Apple cofounder and former CEO Steve Jobs was known for his obsessive commitment to quality.
Ron Johnson, former JCPenney CEO and Apple’s retail chief in the early 2000s, learned the lengths that Jobs would go to get something right just before the company opened its first brick-and-mortar store.
Johnson recently spoke at a View From The Top event and Inc. Magazine shares some of his career and life advice, including an anecdote he told about a particularly memorable experience he had with Jobs, who died of cancer in 2011.
It was spring 2001 and Apple was prepping to open its first retail store. Johnson and Jobs were on their way to a weekly planning meeting, when Johnson spoke up about something that had been bothering him. Apple had been setting up its store like any other: Organised around the different products that it would be selling.

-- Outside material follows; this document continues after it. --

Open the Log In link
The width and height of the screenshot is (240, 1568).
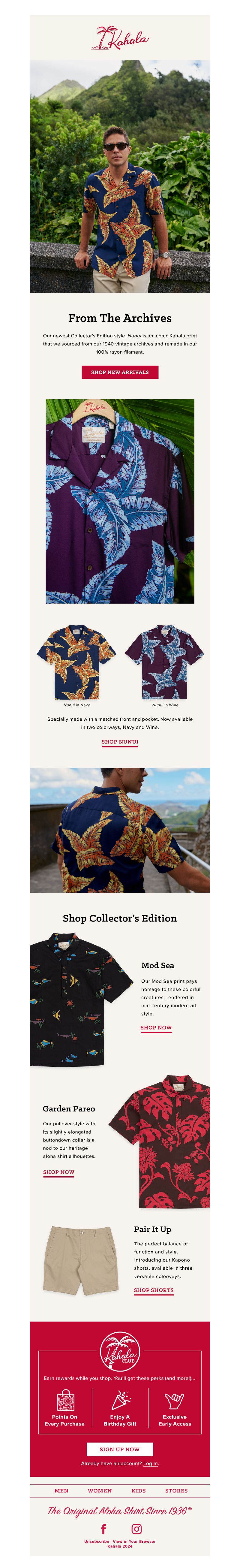151,1463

“But if Apple’s going to organise around activities like music and movies, well, the store should be organised around music and movies and things you do,” he told Jobs.
“Do you know how big a change that is?” he recalls Jobs saying. “I don’t have time to redesign the store.”
It seemed like that was that, but 10 minutes later when the pair walked into the meeting, Jobs immediately spoke up.
“Well, Ron thinks our store is all wrong,” Jobs said. “And he’s right, so I’m going to leave now. And Ron, you work with the team and design the store.”
Even though it would take longer to open the store because of the redesign, Jobs knew that it was worth taking the extra time to get it right.
“It’s not about speed to market,” Johnson says. “It’s really about doing your level best.”